Le montant de l'affectation de produit prévu par le présent article répond donc bien au besoin de financement de l'AGRASC pour 2012 .
Il convient de souligner que le produit du placement des sommes saisies ou acquises par la gestion des avoirs saisis et versés sur le compte de l'agence à la CDC (un solde de 49 millions d'euros était enregistré au 30 juin 2011) n'est pas, à lui seul, à la hauteur du besoin de financement de l'agence.
Par ailleurs, il faut rappeler qu'il était attendu de la mise en place de l'agence et de son mode de financement incitatif une augmentation des biens confisqués et du produit de leur vente. A cet égard, les premiers mois d'activité de l'AGRASC démontrent une augmentation du nombre des saisies pénales, notamment immobilières, ainsi que des ventes avant jugement. L'absence de structure spécialisée limitait en effet auparavant le nombre de saisies, les juridictions hésitant à les prononcer sachant qu'elles sont une source importante de difficultés et de frais de justice.
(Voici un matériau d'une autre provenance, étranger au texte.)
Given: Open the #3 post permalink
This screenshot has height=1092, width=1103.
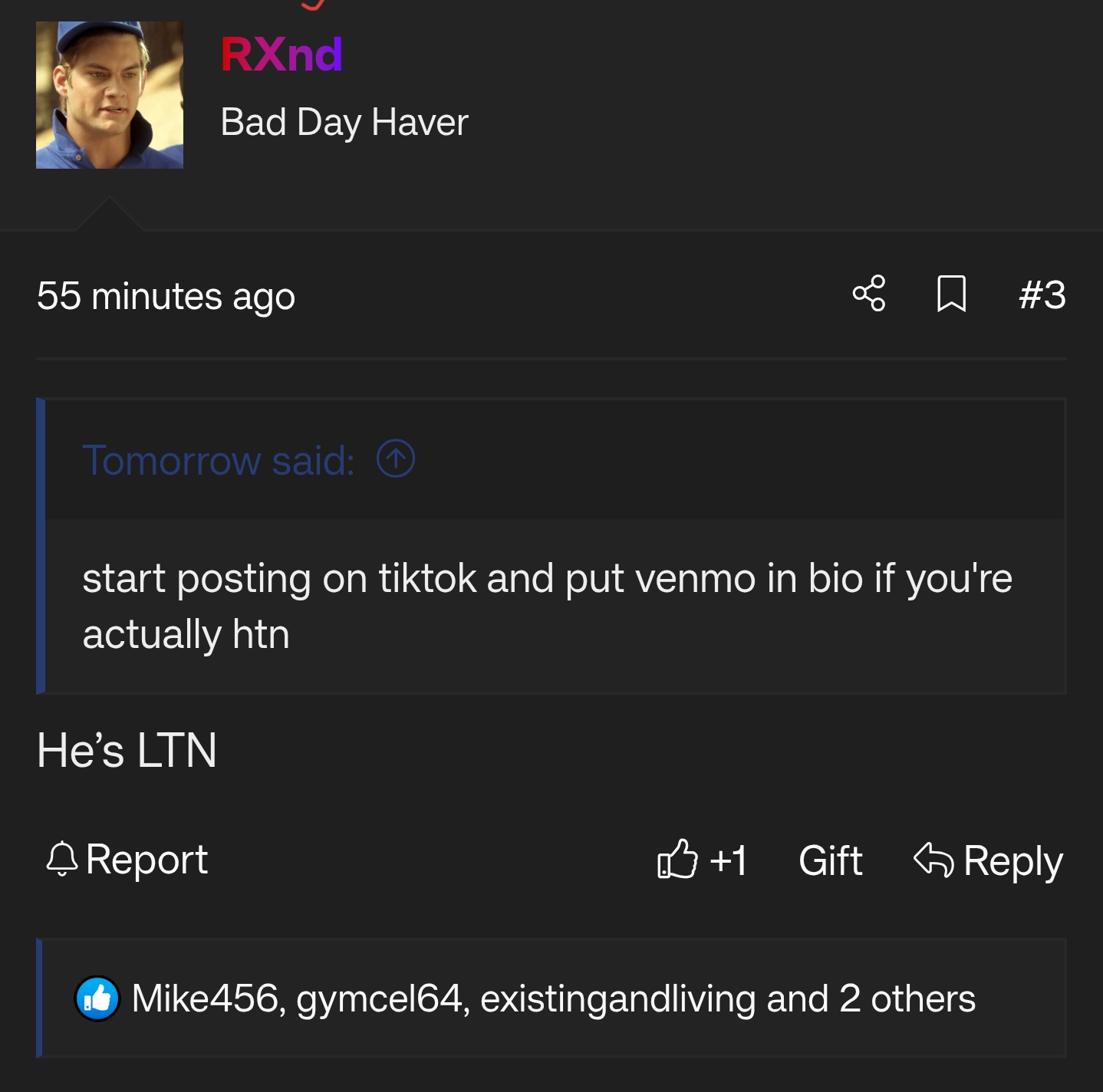Looking at the screenshot, I should pyautogui.click(x=1042, y=294).
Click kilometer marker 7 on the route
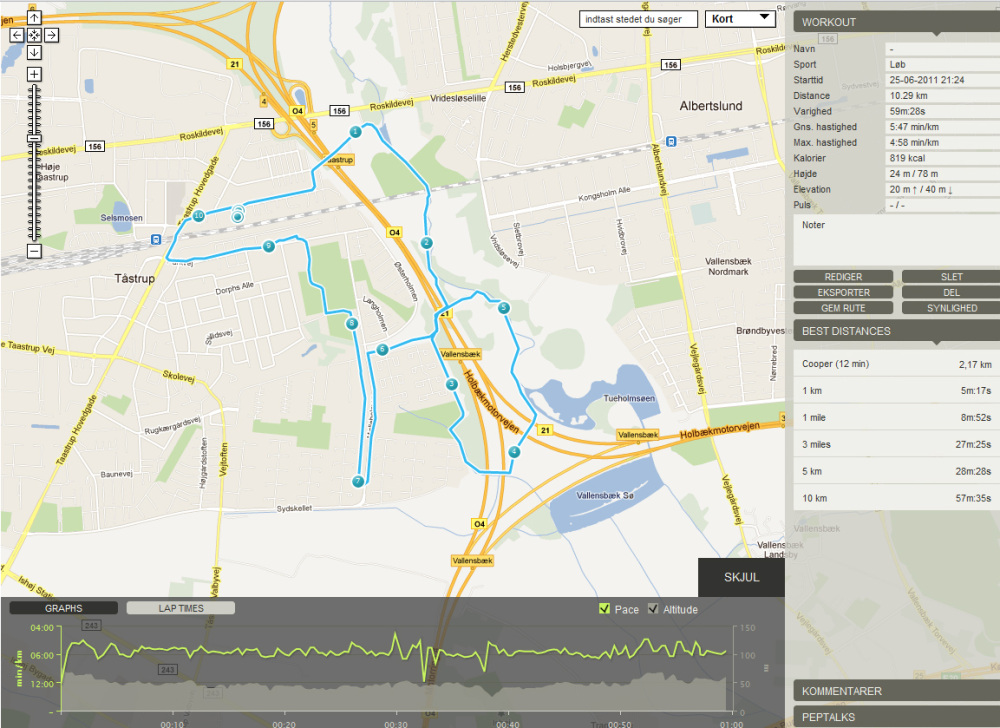 [358, 481]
Il s'agit ainsi de renforcer l'effet dissuasif de la sanction pénale et, en facilitant la saisie pénale des biens qui sont susceptibles d'être confisqués par la juridiction de jugement, d'éviter que les délinquants n'organisent leur propre insolvabilité au cours de l'enquête.
II. LE DISPOSITIF PROPOSÉ
Le présent article propose d' affecter le produit de la vente des biens confisqués à l'AGRASC à concurrence de 1 806 000 euros . Le produit de cette vente est affecté sauf dans le cas, prévu par le 3° de l'article 706-163 du code de procédure pénale, où la « loi prévoit la restitution intégrale à la personne saisie de ce produit et des intérêts échus le cas échéant » et « sous réserve de l'affectation de ce produit au fonds de concours recevant les recettes provenant de la confiscation des biens mobiliers ou immobiliers des personnes reconnues coupables d'infractions en matière de trafic de stupéfiants ».
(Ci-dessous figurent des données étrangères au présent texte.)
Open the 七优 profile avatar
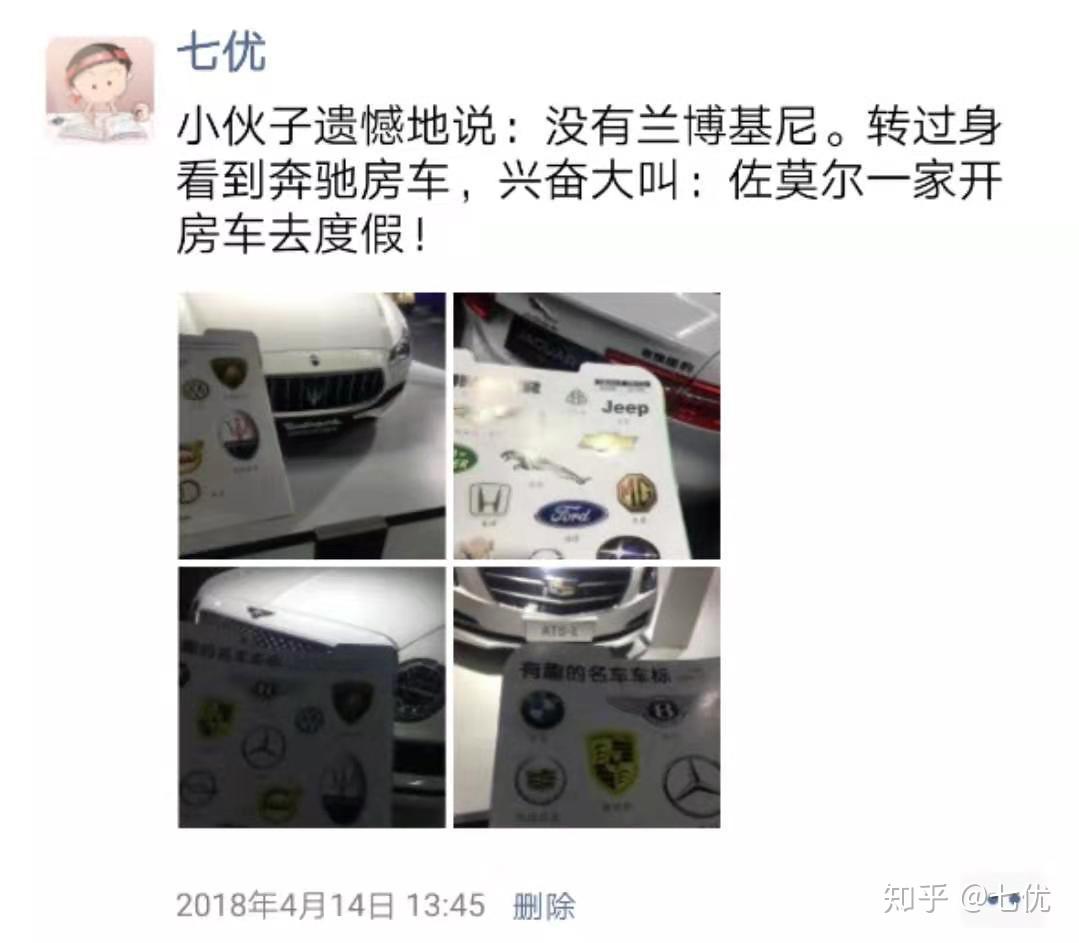 pos(100,91)
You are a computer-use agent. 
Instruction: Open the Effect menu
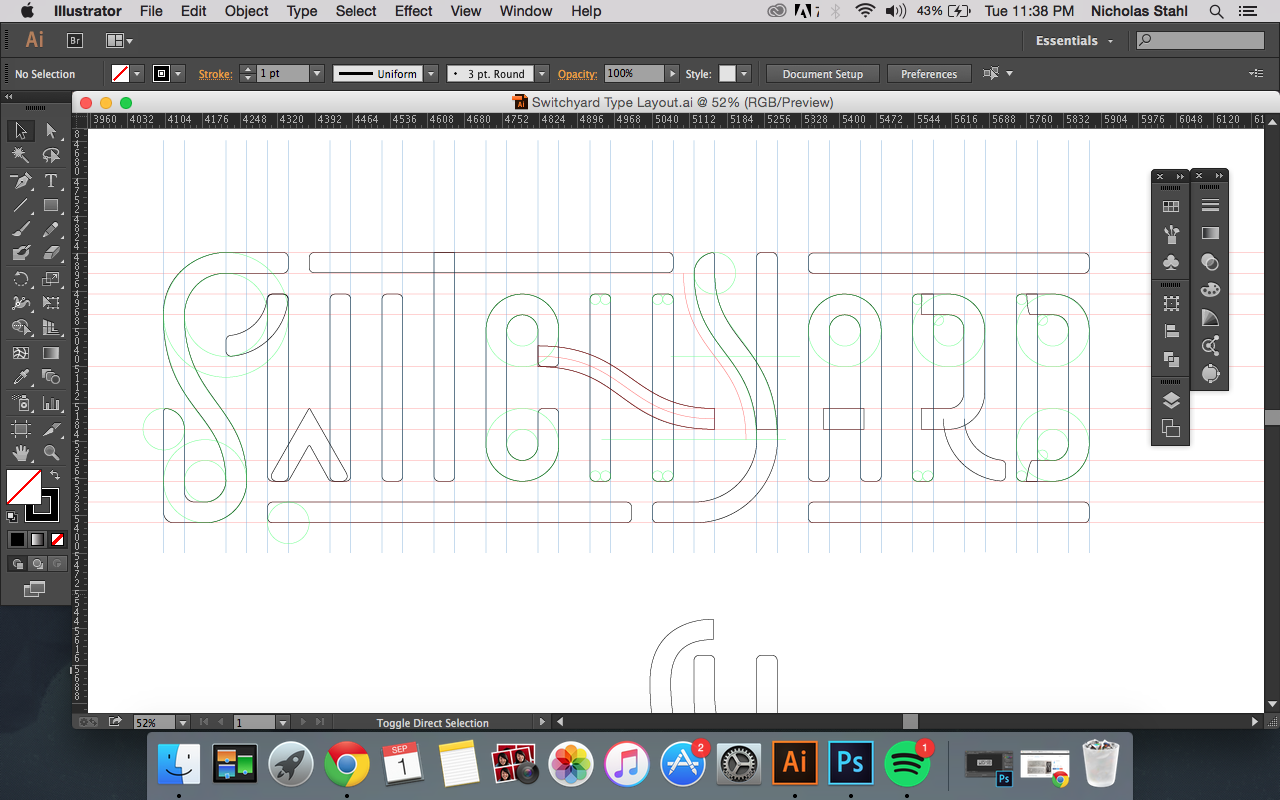[414, 11]
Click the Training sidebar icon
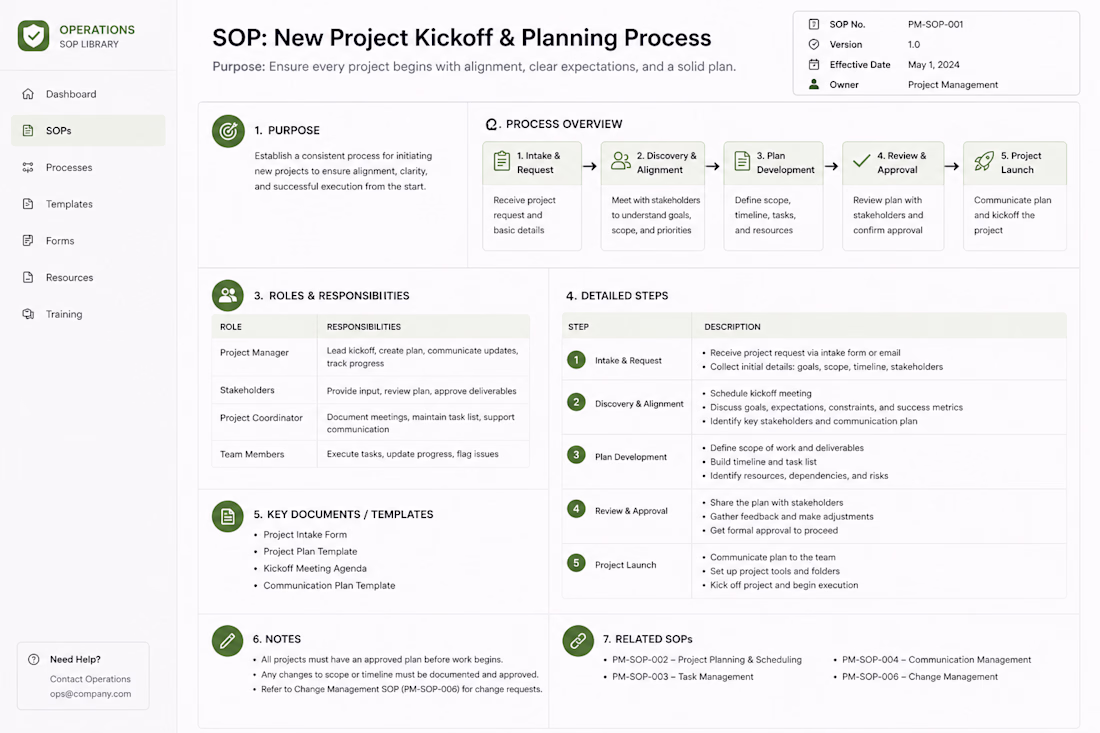The height and width of the screenshot is (733, 1100). click(28, 314)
III. LES MODIFICATIONS APPORTÉES PAR L'ASSEMBLÉE NATIONALE
A l'initiative du Gouvernement et avec l'avis favorable de la commission des finances, l'Assemblée nationale a adopté un amendement de suppression de l'article à des fins de coordination avec le dispositif de l'article 16 ter du présent projet de loi de finances.
Ce dispositif organise en effet le plafonnement des ressources affectées à un certain nombre d'opérateurs de l'Etat, donc l'AGRASC. Le plafond retenu pour les recettes affectées en application de l'article 706-163 du code de procédure pénale est fixé au même niveau que celui prévu par le présent article, soit 1 806 000 euros.
VI. LA POSITION DE VOTRE COMMISSION DES FINANCES
La suppression du présent article a été motivée par la redondance qui aurait résulté de la coexistence dans le projet de loi de finances des dispositions de l'article 16 ter sur le plafonnement des « impositions » affectées aux opérateurs et des dispositions du présent article, relatives à l'affectation non pas d'une taxe mais d'une fraction du produit des ventes des biens confisqués, dont le code de procédure pénale prévoit qu'elle est décidée chaque année en loi de finances. La fraction du produit de ces ventes bénéficiant au budget général est inscrite en recettes non fiscales de l'Etat.
Il est tout à fait concevable que l'AGRASC figure dans le dispositif global de plafonnement , dès lors que ses ressources sont déjà soumises à une procédure de même esprit. Cependant, il faudrait alors préciser que le dispositif de plafonnement s'applique non seulement aux impositions affectées, mais aussi à d'autres types de ressources affectées . Votre commission des finances ayant adopté un amendement en ce sens à l'article 16 ter , la suppression de cet article peut être confirmée.
Décision de la commission : votre commission vous propose de confirmer la suppression de cet article.
* 4 La question de savoir si l'agence devra rembourser cette avance, et dans quels délais, ou si celle-ci sera finalement transformée en subvention du ministère de la justice, n'est pas encore tranchée.